WORK TO BE COMPLETED ▸
Transcribe only the lines of the listing below from the one holding "Select the Bangladesh" through the one holding "Given: Click the double", inclusive, without any change.

INPUT RECORDS ▸

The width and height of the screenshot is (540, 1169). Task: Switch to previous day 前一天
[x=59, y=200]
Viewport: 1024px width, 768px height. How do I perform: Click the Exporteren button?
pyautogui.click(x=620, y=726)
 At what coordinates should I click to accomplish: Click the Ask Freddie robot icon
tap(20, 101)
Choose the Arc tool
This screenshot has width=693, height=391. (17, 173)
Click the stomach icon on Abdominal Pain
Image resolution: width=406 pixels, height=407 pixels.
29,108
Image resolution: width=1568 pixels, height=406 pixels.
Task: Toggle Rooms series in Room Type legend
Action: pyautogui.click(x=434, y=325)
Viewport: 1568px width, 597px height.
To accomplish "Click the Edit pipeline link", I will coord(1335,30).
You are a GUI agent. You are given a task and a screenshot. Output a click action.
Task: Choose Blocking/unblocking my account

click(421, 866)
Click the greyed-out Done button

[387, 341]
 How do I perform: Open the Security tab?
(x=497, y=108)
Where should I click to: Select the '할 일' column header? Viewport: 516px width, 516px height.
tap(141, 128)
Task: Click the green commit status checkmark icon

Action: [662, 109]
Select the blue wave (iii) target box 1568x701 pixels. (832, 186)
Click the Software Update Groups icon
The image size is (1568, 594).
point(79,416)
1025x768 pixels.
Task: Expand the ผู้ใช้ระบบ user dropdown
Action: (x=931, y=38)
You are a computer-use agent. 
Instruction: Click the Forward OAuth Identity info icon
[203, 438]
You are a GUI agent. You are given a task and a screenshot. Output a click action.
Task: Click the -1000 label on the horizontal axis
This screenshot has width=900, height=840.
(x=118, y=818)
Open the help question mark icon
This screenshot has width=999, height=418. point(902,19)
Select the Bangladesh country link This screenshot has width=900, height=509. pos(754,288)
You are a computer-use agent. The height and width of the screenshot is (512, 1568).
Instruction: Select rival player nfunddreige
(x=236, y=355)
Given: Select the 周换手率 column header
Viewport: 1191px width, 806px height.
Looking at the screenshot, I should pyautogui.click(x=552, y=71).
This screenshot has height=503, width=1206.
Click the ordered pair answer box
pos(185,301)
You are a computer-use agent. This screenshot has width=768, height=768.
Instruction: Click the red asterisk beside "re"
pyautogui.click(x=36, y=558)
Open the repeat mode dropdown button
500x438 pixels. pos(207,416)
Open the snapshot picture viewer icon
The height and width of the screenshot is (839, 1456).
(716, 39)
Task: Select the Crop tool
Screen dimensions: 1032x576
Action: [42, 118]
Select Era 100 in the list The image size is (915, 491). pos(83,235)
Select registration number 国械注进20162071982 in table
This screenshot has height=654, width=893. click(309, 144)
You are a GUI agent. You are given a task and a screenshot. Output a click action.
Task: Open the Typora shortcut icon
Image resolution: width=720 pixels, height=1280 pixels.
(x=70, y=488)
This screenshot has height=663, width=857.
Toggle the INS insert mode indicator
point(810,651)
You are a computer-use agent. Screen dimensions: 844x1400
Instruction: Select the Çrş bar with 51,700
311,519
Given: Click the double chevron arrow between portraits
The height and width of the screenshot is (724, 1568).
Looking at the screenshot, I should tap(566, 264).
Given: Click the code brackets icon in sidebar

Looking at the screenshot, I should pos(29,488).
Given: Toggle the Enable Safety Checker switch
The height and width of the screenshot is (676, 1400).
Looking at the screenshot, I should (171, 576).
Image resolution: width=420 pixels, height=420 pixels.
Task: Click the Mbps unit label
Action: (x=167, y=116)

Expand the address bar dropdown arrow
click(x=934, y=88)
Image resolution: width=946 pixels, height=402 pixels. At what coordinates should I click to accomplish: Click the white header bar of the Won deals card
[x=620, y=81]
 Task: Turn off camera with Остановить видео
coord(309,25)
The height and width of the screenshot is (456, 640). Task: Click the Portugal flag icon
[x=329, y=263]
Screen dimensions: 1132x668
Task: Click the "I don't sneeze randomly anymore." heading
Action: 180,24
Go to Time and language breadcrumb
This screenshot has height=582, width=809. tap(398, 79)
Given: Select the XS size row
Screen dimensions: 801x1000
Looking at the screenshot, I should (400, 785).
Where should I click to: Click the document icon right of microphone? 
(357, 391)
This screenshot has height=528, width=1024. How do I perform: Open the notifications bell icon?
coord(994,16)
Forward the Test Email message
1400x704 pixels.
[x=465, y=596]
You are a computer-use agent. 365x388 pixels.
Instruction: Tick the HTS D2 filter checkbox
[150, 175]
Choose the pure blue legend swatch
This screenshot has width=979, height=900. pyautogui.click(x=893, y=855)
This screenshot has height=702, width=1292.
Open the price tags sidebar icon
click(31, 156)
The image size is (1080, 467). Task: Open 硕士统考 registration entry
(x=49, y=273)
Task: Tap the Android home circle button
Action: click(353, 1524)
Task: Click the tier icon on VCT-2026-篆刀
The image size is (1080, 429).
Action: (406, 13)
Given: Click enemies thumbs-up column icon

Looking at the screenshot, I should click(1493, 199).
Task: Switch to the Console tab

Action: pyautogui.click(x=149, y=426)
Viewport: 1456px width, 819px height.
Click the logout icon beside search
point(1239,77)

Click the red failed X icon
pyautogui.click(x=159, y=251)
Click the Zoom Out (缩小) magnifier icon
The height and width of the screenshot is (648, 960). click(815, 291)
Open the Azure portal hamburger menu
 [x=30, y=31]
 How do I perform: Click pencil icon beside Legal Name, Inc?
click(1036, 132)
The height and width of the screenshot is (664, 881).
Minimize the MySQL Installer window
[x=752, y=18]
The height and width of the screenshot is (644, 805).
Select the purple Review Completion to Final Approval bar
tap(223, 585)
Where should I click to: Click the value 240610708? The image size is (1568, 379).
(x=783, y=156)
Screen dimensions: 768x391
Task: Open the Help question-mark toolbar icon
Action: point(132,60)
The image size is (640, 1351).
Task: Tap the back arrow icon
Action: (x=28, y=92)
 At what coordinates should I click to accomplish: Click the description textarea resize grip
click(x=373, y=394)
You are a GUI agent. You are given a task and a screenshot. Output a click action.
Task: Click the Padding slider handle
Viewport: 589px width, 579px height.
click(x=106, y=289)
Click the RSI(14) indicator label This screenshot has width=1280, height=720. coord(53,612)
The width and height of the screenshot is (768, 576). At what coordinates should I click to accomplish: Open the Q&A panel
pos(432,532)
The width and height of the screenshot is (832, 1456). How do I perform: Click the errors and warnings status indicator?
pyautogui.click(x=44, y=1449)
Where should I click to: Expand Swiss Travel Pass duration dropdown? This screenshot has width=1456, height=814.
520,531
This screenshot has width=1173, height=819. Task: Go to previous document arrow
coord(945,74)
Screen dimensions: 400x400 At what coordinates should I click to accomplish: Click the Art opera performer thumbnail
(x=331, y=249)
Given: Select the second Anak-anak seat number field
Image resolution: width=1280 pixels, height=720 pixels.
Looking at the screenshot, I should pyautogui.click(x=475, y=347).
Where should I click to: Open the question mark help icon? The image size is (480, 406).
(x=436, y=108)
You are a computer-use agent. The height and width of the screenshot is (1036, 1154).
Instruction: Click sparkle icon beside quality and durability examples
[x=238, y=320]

RESPONSE AREA ▸
Select the Bangladesh country link This screenshot has width=900, height=509. pos(754,288)
You are a computer-use agent. The height and width of the screenshot is (512, 1568).
Instruction: Select rival player nfunddreige
(x=236, y=355)
Given: Select the 周换手率 column header
Viewport: 1191px width, 806px height.
Looking at the screenshot, I should pyautogui.click(x=552, y=71).
This screenshot has height=503, width=1206.
Click the ordered pair answer box
pos(185,301)
You are a computer-use agent. This screenshot has width=768, height=768.
Instruction: Click the red asterisk beside "re"
pyautogui.click(x=36, y=558)
Open the repeat mode dropdown button
500x438 pixels. pos(207,416)
Open the snapshot picture viewer icon
The height and width of the screenshot is (839, 1456).
(716, 39)
Task: Select the Crop tool
Screen dimensions: 1032x576
Action: [42, 118]
Select Era 100 in the list The image size is (915, 491). pos(83,235)
Select registration number 国械注进20162071982 in table
This screenshot has height=654, width=893. click(309, 144)
You are a GUI agent. You are given a task and a screenshot. Output a click action.
Task: Open the Typora shortcut icon
Image resolution: width=720 pixels, height=1280 pixels.
(x=70, y=488)
This screenshot has height=663, width=857.
Toggle the INS insert mode indicator
point(810,651)
You are a computer-use agent. Screen dimensions: 844x1400
Instruction: Select the Çrş bar with 51,700
311,519
Given: Click the double chevron arrow between portraits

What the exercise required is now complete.